【記者手記】「鬆弛感」與「活人感」

  是次訪問劉震雲安排在早晨,劉震雲10點整準時出現,穿跑鞋、淡藍色休閒襯衣,神態輕鬆又十分有活力,這種活力蔓延到了整場訪問,不時逗得全場人哈哈大笑。回答問題時,他總喜歡閒聊開去,彷彿沒在答問,但等他不緊不慢地講完,答案又已清晰可見。所有人都會被帶入到他的敘述節奏中,他更喜歡眼帶笑意地反問記者:「我說的對不對?」「我就說到這,你同意嗎?」

  對於網絡流行的話題,他也信手拈來。笑談間,劉震雲拋出最後一個反問:「你們覺得我有鬆弛感嗎?」記者們不約而同笑答:「鬆弛,您可太鬆弛了。」他續講:「對,我沒做什麼虧心事,我為什麼要緊張?只有在鬆弛的狀態當中,你才能夠支持別人。好球員在球場上非常有鬆弛感,但是該緊張的時候一點不含糊。這不是光靠體力,腦子還得非常好使。」

  和「鬆弛感」一樣出圈的網絡詞彙還有「活人感」。在AI大行其道的當下,關於如何保持文學創作的「活人感」,劉震雲說:「活人感是任何好的文學作品都具備的基礎。怎麼讓一個人活起來?首先作者不能操控他,讓他自己往前走。
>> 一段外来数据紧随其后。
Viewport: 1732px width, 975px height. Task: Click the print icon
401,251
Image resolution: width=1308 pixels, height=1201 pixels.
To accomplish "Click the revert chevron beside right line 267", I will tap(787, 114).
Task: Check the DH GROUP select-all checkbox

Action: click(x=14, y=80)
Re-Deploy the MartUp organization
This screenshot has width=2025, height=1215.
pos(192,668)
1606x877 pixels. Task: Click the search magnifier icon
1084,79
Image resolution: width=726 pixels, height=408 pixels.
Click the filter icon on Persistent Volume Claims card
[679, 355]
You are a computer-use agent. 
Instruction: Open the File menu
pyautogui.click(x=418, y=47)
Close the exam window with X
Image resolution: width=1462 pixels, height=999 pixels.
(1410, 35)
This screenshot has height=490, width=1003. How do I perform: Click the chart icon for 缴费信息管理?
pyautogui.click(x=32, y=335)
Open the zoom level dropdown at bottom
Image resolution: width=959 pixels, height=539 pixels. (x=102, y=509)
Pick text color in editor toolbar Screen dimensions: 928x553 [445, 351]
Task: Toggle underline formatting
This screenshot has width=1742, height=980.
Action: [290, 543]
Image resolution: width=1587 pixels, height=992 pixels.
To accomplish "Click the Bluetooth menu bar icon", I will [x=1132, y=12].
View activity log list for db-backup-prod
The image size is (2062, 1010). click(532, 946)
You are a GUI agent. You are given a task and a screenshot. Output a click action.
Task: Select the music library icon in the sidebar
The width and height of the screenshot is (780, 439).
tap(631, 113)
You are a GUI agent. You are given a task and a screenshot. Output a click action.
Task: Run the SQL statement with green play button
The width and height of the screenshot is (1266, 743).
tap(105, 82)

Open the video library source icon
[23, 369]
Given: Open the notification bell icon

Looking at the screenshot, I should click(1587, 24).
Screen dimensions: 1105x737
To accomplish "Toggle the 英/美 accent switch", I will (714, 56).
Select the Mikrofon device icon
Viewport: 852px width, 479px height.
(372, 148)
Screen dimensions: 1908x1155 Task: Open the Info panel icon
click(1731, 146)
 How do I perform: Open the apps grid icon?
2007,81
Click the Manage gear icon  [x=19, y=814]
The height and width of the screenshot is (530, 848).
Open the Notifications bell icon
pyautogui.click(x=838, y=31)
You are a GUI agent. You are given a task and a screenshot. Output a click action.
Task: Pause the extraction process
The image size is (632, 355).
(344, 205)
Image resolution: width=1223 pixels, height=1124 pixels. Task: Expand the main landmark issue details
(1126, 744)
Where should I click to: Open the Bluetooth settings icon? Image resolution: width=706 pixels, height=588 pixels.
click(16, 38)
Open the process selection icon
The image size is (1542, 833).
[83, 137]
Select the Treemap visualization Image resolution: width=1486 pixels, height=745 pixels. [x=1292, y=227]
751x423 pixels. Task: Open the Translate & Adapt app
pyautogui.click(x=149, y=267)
更重要的是,活人一定有A面和B面,而且一定有C面,他自己都沒意識到的那個『活』的地方,那些看不見的層面,是『活人』的基礎。」

  訪港行程滿滿當當,他尚無暇上街。但他對香港並不陌生——腸粉、狗仔粉、牛雜的味道,讓他想起初嘗南京餛飩的異鄉滋味;而香港人步伐快、雨天撐傘的習慣,也令他覺得有趣:「北方缺水,家中少傘;倫敦、紐約許多人下雨也不撐傘。這些差異很有意思。」他也不擔心本地讀者對簡繁橫豎的排版不習慣,因為好作品背後的思想與想像力,是全世界共通的。「同一世界,每條街道上的人,內心都有傷痕。」這句話,無論在世界的哪個地方,大家都聽得懂。